Traditional Curriculum: Humanities & Historical Studies
Course Disciplines: Social and Economic & Critical Thinking
AMST 2500 – 002 – Visions of Apocalypse in American Culture
TR 12:30PM – 1:45PM
Hedstrom, Matthew
Apocalypses reveal. The premise of this class is that the study of societal ruptures, real and imagined, often uncover what had previously been obscured. The act of "reading the ruins" is a critical skill of social and cultural analysis. The course begins with a broad introduction to apocalypticism in Western religious traditions, but will soon narrow to the United States in the nineteenth, twentieth, and twenty-first centuries. Our explorations will take us from slave revolts to UFO cults to disaster movies, from the violence of settler colonialism to billionaires in space, and from the Great Disappointment of the 1840s to the very real dangers of climate change, war, technological disruption, and political instability in the present. We will meet a host of Americans—black, white, and indigenous; religious and secular—and ask: what can the imagined futures of yesterday teach us about the hopes and fears of previous generations? In what ways are social, political, and economic tensions revealed in moments of apocalypse?
AMST 2559 – 001 – Contemporary Issues in Latino America
TR 11:00AM – 12:15PM
Cacho, Lisa
In this class we will explore and research current issues that affect Latina/o/x populations in the United States.
AMST 2559 – 003 – The Broadway Musical
TR 12:30PM – 1:45PM
Goff, Lisa
Do you love musicals? In this class we're going to watch musicals, talk about musicals, maybe even burst into songs from musicals. We'll also study the history of American musicals, from the birth of Broadway to their starring role in American popular culture in the 20th century and their re-imagining and rebirth in the 21st. Our focus will be on the cultural history and meaning of musicals as opposed to their musical form and techniques—although we'll explore that a bit as well. We'll examine musicals for clues to shifting definitions of "America" and "American," and probe the ways they both upheld and challenged shifting beliefs about race, class, and gender. Syllabus is still under construction, but candidates include Wicked, Showboat, Oklahoma, West Side Story, Rent, Dear Evan Hansen, Hamilton, something by Stephen Sondheim, and, if I can find a copy, A Strange Loop.

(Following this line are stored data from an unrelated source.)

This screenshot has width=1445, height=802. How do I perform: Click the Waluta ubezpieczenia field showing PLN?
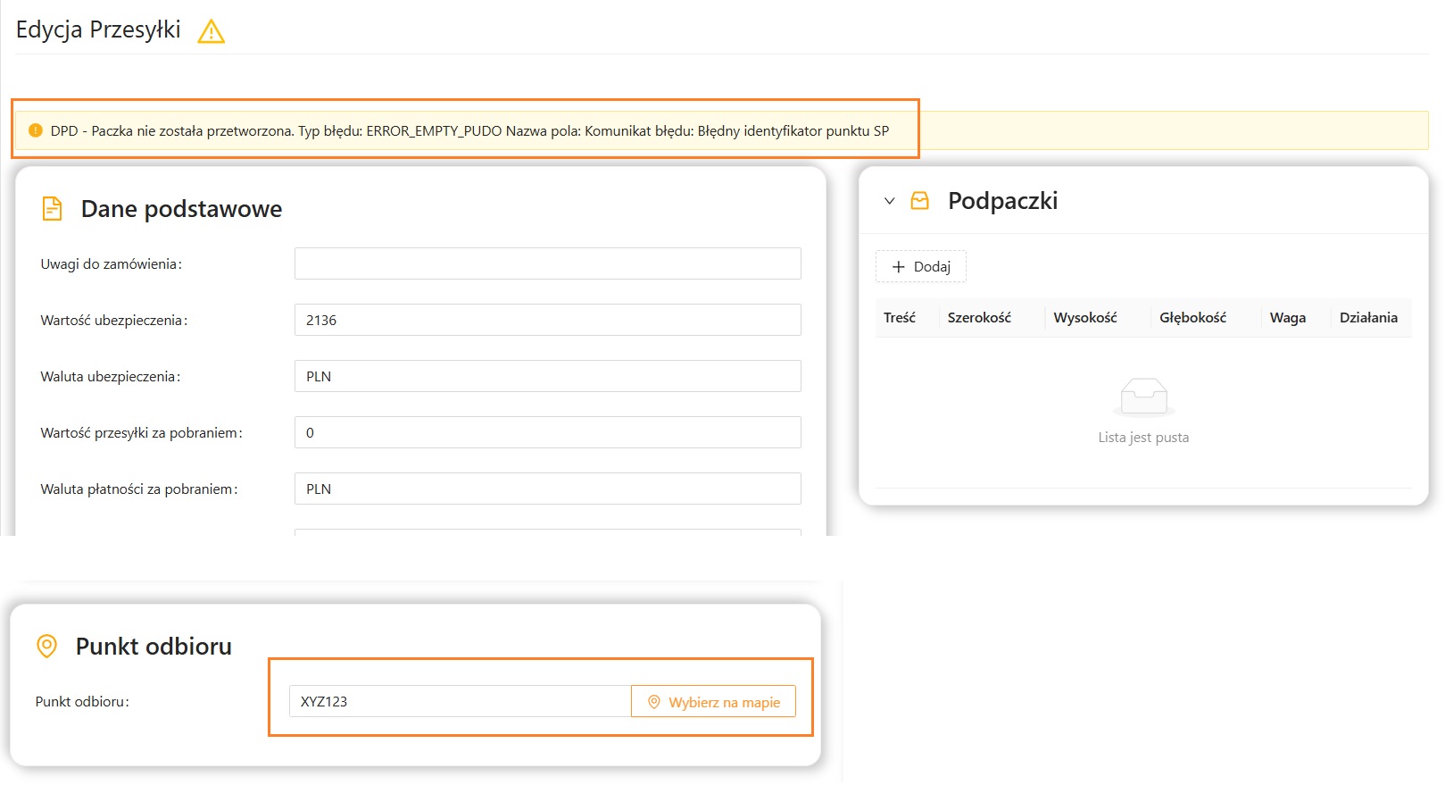click(x=548, y=376)
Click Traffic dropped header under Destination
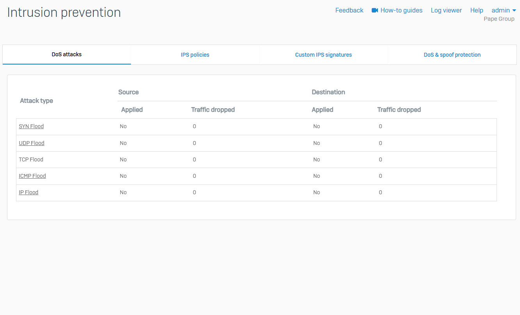 (399, 110)
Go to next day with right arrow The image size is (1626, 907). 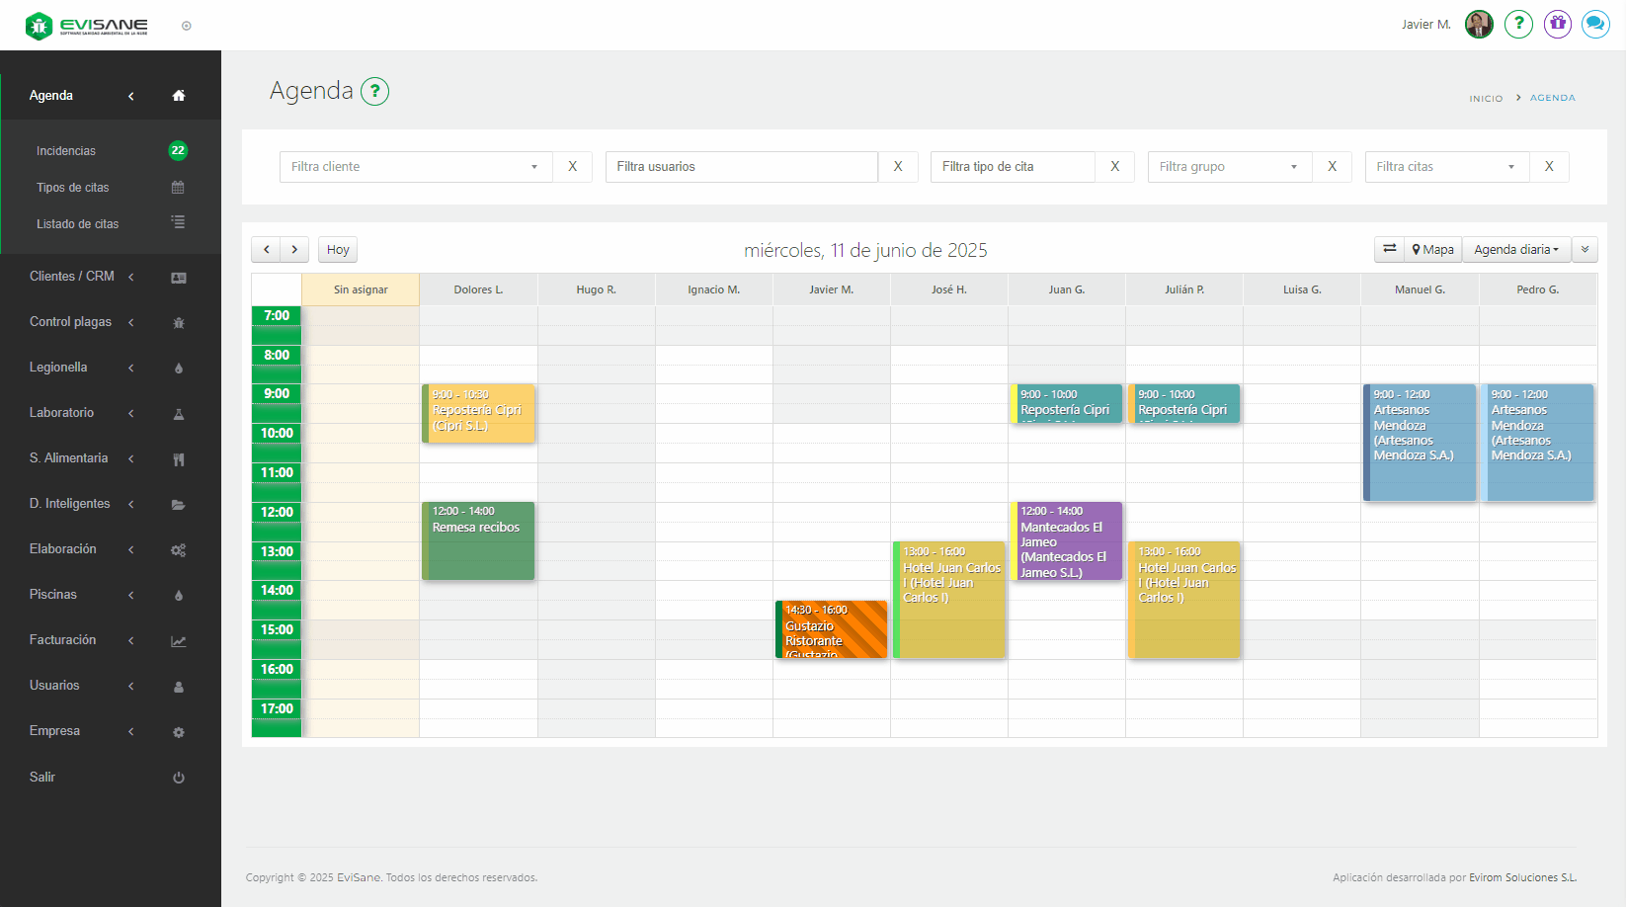294,250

AMST 3001 – 001 – Theories & Methods of American Studies
TR 9:30 – 10:45AM
Shukla, Sandhya
AMST 3250 – 001 – Black Protest Narrative
TR 9:30AM – 10:45AM
Ross, Marlon
This course studies modern racial protest expressed through African American narrative art (fiction, autobiography, film) from the 1930s to 1980s, focusing on Civil Rights, Black Power, Black Panthers, womanism, and black gay/lesbian liberation movements, and black postmodernism. We explore the media, forms, and theories of modern protest movements, how they shaped and have been shaped by literature and film. What does it mean to lodge a protest in artistic form? Some themes include lynching, segregation, sharecropping, black communism, migration, urbanization, religion, crime and policing, normative and queer sexualities, war and military service, cross-racial coalitions, and the role of the individual in social change. Either directly or indirectly, all of these narratives ask pressing questions about the meaning of American citizenship and racial community under the conditions of racial segregation and the fight for integration or black nationalist autonomy. What does it mean to be "Negro" and American? How should African Americans conduct themselves on the world stage, and which international identifications are most productive? What roles do the press and popular media play in the sustenance and/or erosion of a sense of community both within a racial group and in relation to the country? What are the obligations of oppressed communities to the nation that oppresses them? What role should violence play in working toward liberation? How do intersectional subjectivities like gender, sexuality, religion, class, immigrant status, and color factor into ideologies and strategies of protest? We begin our study with the most famous protest novel, Richard Wright's Native Son. Then we examine other narratives in this tradition, including works by Angelo Herndon, Ann Petry, James Baldwin, Martin Luther King, Jr., Gwendolyn Brooks, Malcolm X, Bobby Seale, Alice Walker, Joseph Beam, Marlon Riggs, and William Melvin Kelley. Films include Joseph Mankiewitz's No Way Out, Melvin Van Peebles' Sweet Sweetback's Baadasssss Song and The Watermelon Man, and Marlon Riggs' Tongues Untied.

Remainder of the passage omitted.